Rewrite the lines of the records from their start through the line containing "at that location." as a JSON list of strings, one string per line and skipping any blank lines. Leave the pictures out of the answer.

BEGIN Extracted material

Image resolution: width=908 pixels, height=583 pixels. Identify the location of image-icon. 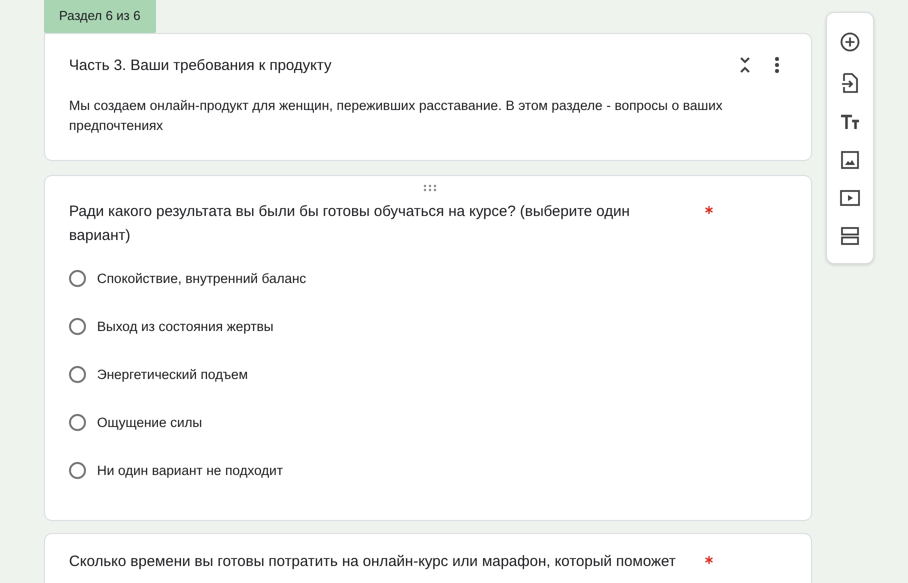
(850, 159).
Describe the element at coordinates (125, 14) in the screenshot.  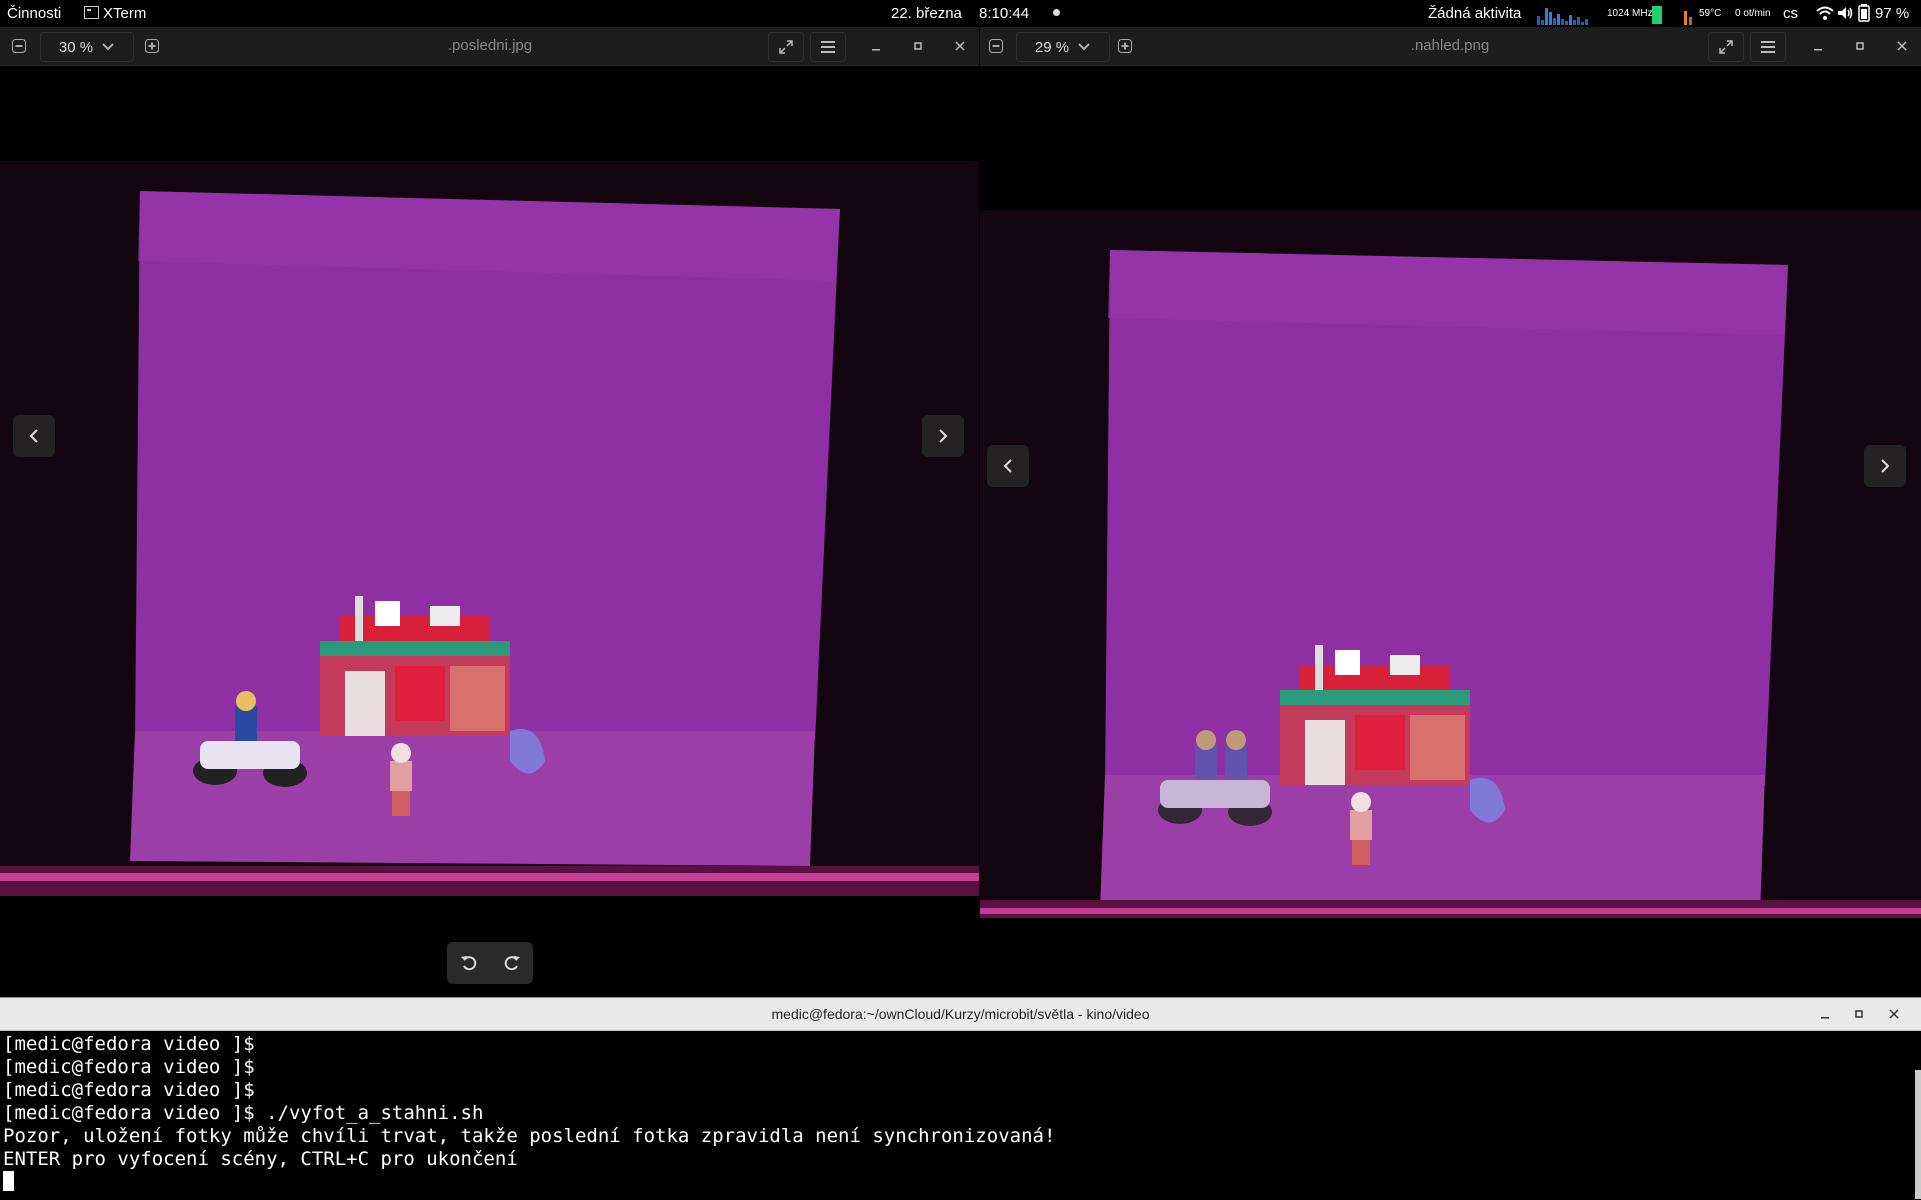
I see `app-name: XTerm` at that location.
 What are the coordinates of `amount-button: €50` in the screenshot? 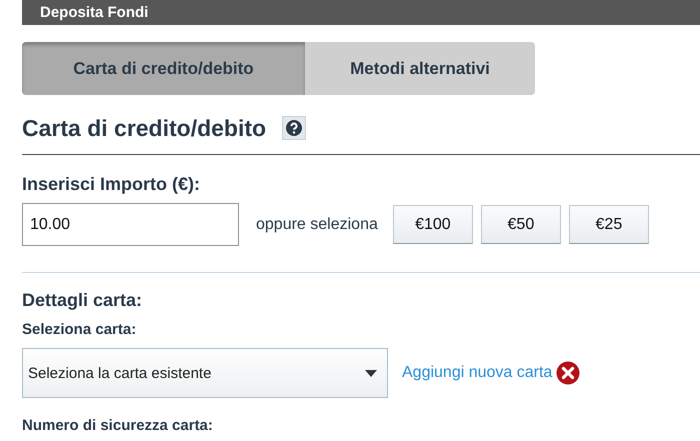 It's located at (520, 224).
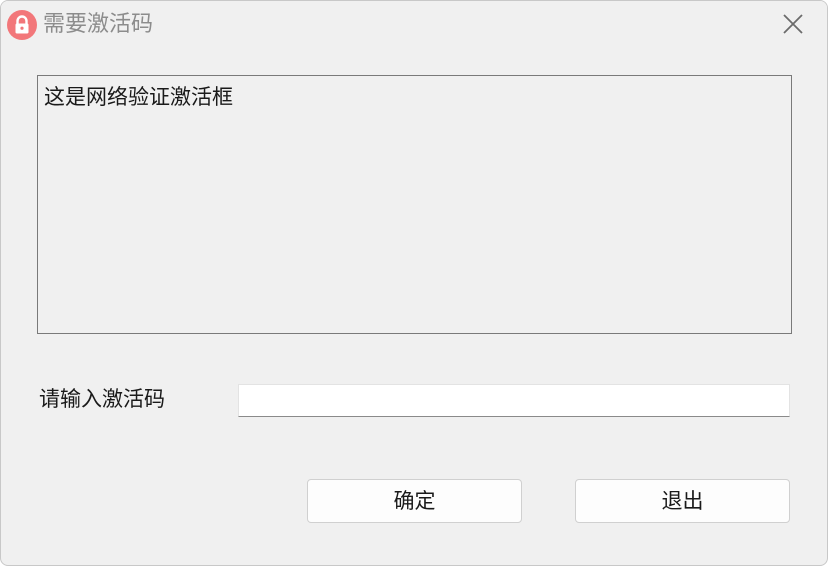 This screenshot has height=566, width=828. What do you see at coordinates (682, 501) in the screenshot?
I see `exit-button: 退出` at bounding box center [682, 501].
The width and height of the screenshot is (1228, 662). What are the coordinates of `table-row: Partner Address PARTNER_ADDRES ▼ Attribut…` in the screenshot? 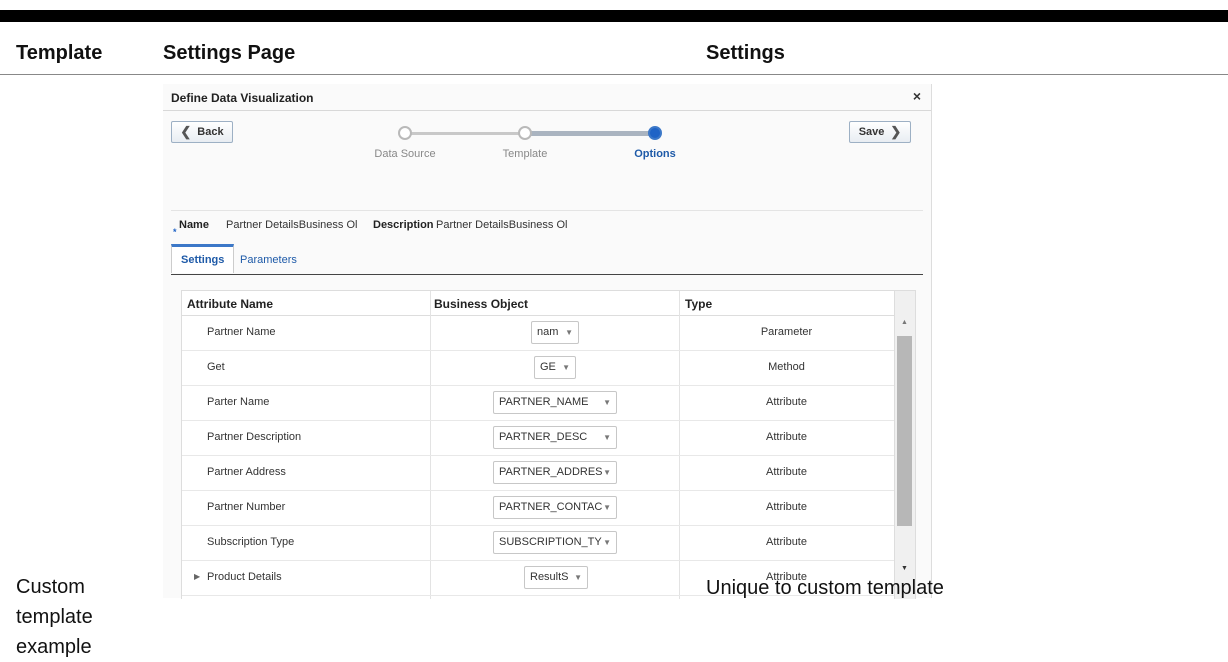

END Extracted material

**Result for this task:**
[
  "Image resolution: width=908 pixels, height=583 pixels. Identify the location of image-icon. ",
  "(850, 159).",
  "Describe the element at coordinates (125, 14) in the screenshot.  ",
  "I see `app-name: XTerm` at that location."
]